→ **About this task**
For the data below, restate word for word only the lines from the line containing "Where should I click to: Switch to the 成份股" through the line containing "Click the document search", both ends included.

→ **Available records**
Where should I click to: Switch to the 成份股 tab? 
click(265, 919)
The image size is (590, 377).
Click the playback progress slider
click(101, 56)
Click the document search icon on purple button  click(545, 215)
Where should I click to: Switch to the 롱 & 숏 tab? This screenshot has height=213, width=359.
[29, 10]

--

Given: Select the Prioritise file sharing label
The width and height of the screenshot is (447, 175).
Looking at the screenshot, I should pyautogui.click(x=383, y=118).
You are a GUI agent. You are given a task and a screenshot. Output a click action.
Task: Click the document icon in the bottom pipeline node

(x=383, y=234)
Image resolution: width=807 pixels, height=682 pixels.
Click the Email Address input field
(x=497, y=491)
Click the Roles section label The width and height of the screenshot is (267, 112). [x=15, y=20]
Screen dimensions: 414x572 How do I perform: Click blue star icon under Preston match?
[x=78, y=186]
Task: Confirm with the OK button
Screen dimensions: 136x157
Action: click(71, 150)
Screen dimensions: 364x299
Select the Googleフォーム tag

* * *

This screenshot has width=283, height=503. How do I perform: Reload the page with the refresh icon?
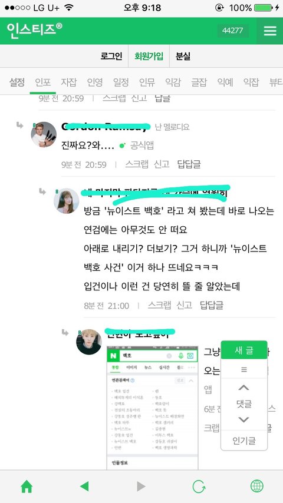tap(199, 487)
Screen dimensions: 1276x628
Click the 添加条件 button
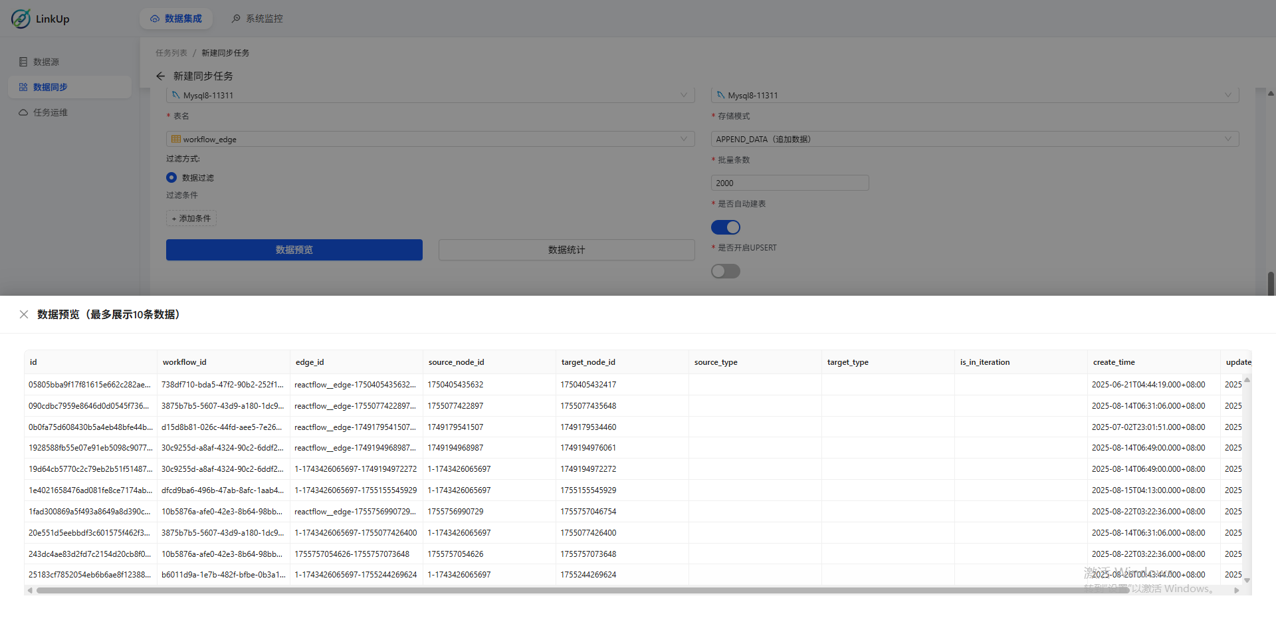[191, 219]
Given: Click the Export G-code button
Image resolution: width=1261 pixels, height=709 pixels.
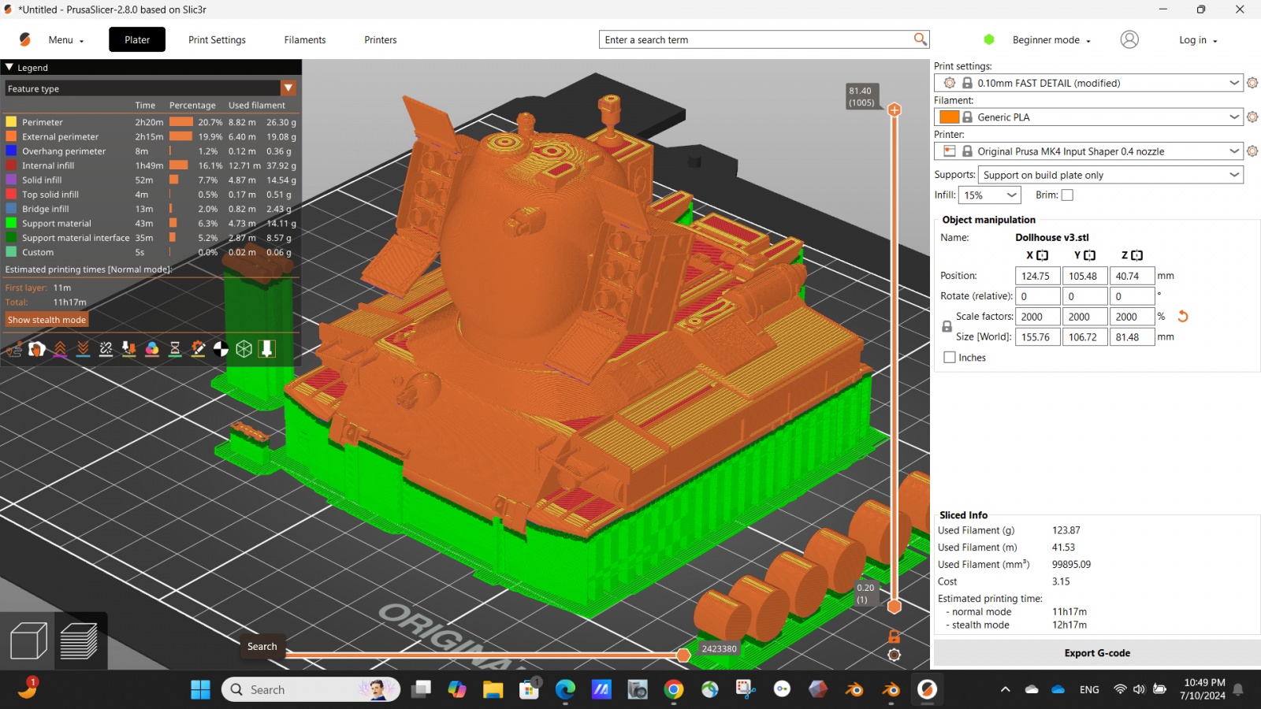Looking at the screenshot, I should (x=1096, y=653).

→ **Solution**
Where should I click to: Switch to the 成份股 tab? 
click(265, 919)
The image size is (590, 377).
Click the playback progress slider
click(101, 56)
Click the document search icon on purple button  click(545, 215)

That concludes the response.